More and more hackers are attacking firms for monetary gain according to 2019 Verizon Data Breach Investigation Report (DBIR). And these hackers are focusing on small businesses whose cybersecurity defenses are much less sophisticated than bigger companies.
Nicole Lindsey outlines the changing cybersecurity challenges in this report from CPO Magazine:
One key finding of the Verizon data breach report focused on the specific industries that are being targeted most frequently by hackers. Overall, small businesses accounted for 43% of all data breaches. Other industries and sectors that came under attack in the past year included public sector entities (15%), healthcare organizations (15%) and financial services companies (10%).
The Verizon data breach report also investigated the motives of the cyber criminals, finding that an astounding 71% of the security incidents were financially motivated. The rise of ransomware, for example, has made hacking much more profitable for cyber criminals. By threatening to disable a computer system and wipe out the data of any organization, hackers can force these organizations to pay a large ransom fee. Another 25% of the security incidents were related to cyber espionage.

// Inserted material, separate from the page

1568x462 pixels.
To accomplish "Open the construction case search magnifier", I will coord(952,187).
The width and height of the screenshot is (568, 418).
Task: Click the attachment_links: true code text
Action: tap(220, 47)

Brian Higgins, security specialist at Comparitech.com, commented on the rise of ransomware as a new preferred tactic of global hackers: “Ransomware is the ‘New Black’ for cyber criminals. It’s easier than trading in stolen credit card details, less reliant on TOR and a far more reliable money maker because, unfortunately, it’s still easier to pay up than report it, even with GDPR hanging over your head.”
[..]
One big theme, for example, is what some security researchers refer to as the “detection deficit.” The time between an attack on an internal system and the discovery of that attack is still far too long. In fact, according to the Verizon data breach report, 56% of data breaches took “months” to discover. That’s far too much time for hackers to have access to a computer system. Even if they are not actively exfiltrating data during that time period, they are probably inserting back doors and escalating their internal security privileges for later attacks.